Review: Miley Cyrus, Shania Twain Reinvent Themselves Via Country Roots on New LPs
There’s always been something contentious about the borders of country music, borders that Shania Twain and Miley Cyrus have spent their very different careers exploring. In the Nineties “is this country or is it disco” culture wars, Shania scandalized Nashville propriety with her glam-rock flash and mirror-ball glitz, just a few years after Miley’s dad Billy Ray Cyrus came out of nowhere with the ass-wiggling dance-craze blockbuster “Achy Breaky Heart.” Miley, of course, grew up playing Hannah Montana on the Disney Channel before turning into America’s favorite sex-drugs-and-twerking shock-pop diva. But Miley and Shania have both served as noble pioneers, opening old-school country up to alien sounds – though on their new records, both of them aim to get back to their roots, however un-rootsy these roots might be.
The New Improved Miley of 2017 is as far from “We Can’t Stop” and Bangerz as that Miley was from “See You Again” and Hannah Montana. Her last album – just two years ago – was a psychedelic rock opera about her dead pets (R.I.P., Pablow the Blowfish) with a genuinely touching galactic-sex ballad, “Something About Space Dude,” one of the last great songs written about David Bowie in his lifetime. But the Dead Petz-era Miley now sleeps with the blowfishes. Her new Younger Now is the debut of yet another Miley, playing down her whimsical and outrageous quirks for a sincerity-intensive move into the country-pop maturity of “Malibu.” Still only 24, she’s out to rebrand herself as a dues-paying twerk-free Nashville adult – any remaining Flaming Lips influence has gotten toned way down.

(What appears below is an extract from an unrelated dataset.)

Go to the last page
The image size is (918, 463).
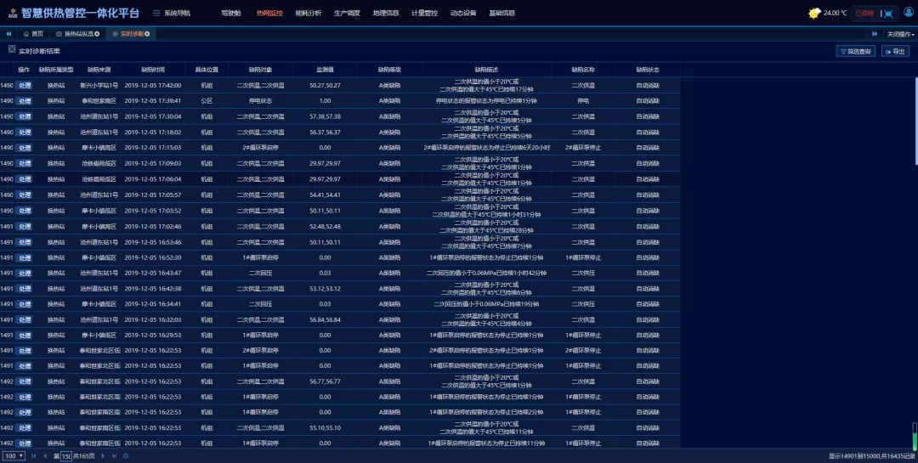[x=114, y=456]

Miley’s ace in the hole has always been the dusky country ache in her voice, which she’s carried with her through all her incarnations. All over Younger Now, she revives her Southern accent, demonstrating her Nashville bona fides by including a voicemail from her godmom Dolly Parton to cue their Monkees-esque duet “Rainbowland.” The songs are deliberately low-affect, if short on personality compared to her other albums. But the attention-getter is the finale “Inspired,” where she writes a folksy country ballad to express some of her fears about climate change, with the opening lines, “I’m writing down my dreams/All I’d like to see/Starting with the bees.” In this context, it’s refreshing to hear from the Old Weird Miley again.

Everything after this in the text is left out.